Fusarium oxysporum f. sp. albedinis

Fungalalso: Bayoud, Bayoud wilt, Fusarium wilt of date palm, Date palm fusarium wilt

The most devastating disease of date palm, a soilborne fusarium wilt that has killed millions of trees across North Africa. The fungus invades through the roots and plugs the water-conducting tissue, wilting the palm frond by frond until it dies. There is no cure, and it spreads slowly but relentlessly through a grove.

🔎 How to spot it

The disease works through one frond at a time, usually starting with a middle-aged leaf in the crown. The leaflets fade and turn a whitish color (the name bayoud comes from the Arabic for white) on one side of the frond first, then the other, and the leaf bends and dies, giving a wet-feather look. Splitting the leaf base shows a reddish-brown stain in the vascular tissue. The wilt then moves to neighboring fronds, and the palm dies over months to a couple of years.

🥀 Damage it causes

Bayoud is lethal and chronic. Once a palm is infected it declines and dies, and because the fungus persists in the soil it kills replanted palms too and slowly wipes out whole groves. It has destroyed an estimated 13 million or more date palms in Morocco and Algeria, and many of the finest fruiting varieties are highly susceptible.

🔬 What causes it

The fungus Fusarium oxysporum f. sp. albedinis, which survives in soil, in infected plant debris, and on symptomless carrier plants for many years as tough resting spores.
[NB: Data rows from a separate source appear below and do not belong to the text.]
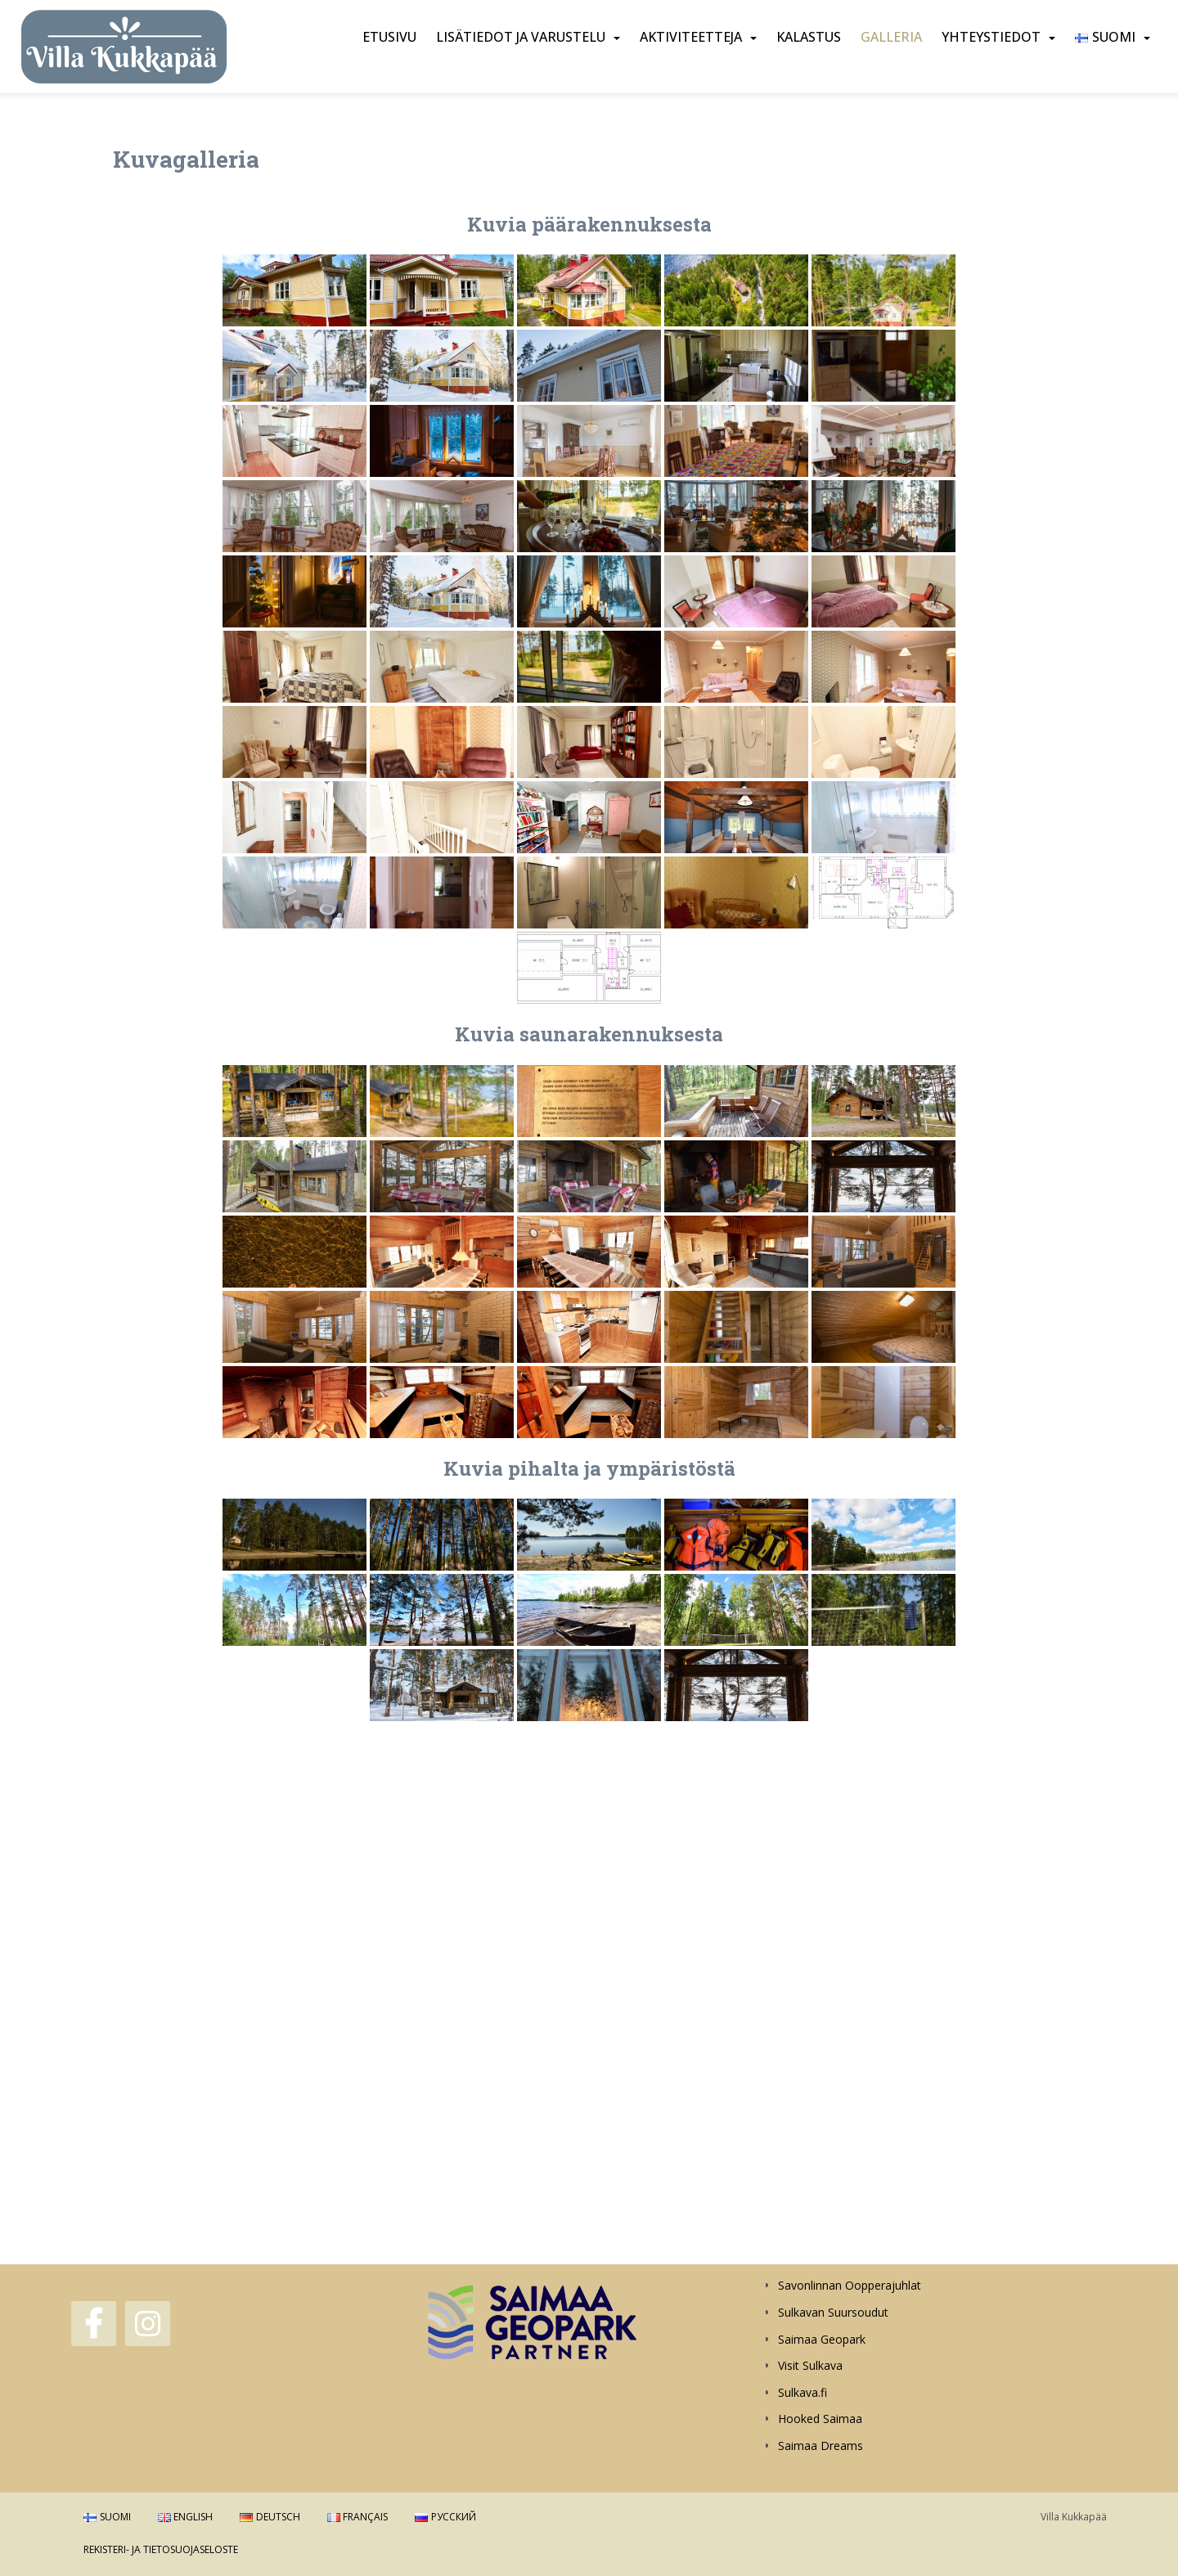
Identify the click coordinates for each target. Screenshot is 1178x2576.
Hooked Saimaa (820, 2418)
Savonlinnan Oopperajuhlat (849, 2285)
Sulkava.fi (802, 2392)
It enters through the roots and grows up into the vascular system. It is spread chiefly by moving infected offshoots and palms, by contaminated soil and irrigation water, and on tools, and it advances steadily from palm to palm through root contact.

🛡️ Prevent it

Because there is no cure, management is about keeping the fungus out of clean areas: never move offshoots, soil, or tools from infected zones, plant only certified disease-free stock, and grow the resistant date varieties bred for bayoud country where the disease is present. Strict quarantine is the main defense for regions still free of it.

🧯 If it is already here

There is no effective chemical control. Infected palms should be destroyed and the site quarantined, and replanting should use resistant varieties since the fungus stays in the soil for years. Long-term, breeding and planting bayoud-resistant high-quality date cultivars is the only durable answer.

💡 Good to know

A frond dying one side at a time with a whitish, wet-feather look and a reddish-brown stain in the leaf base points to bayoud. Keeping the disease out by refusing to move offshoots, soil, and tools from infected groves is far more effective than anything done after it arrives.

For educational and informational purposes only. Disease management advice is general guidance drawn from university cooperative extension sources; always identify a problem positively and read and follow the label on any product before use, especially around food crops, children, and pets.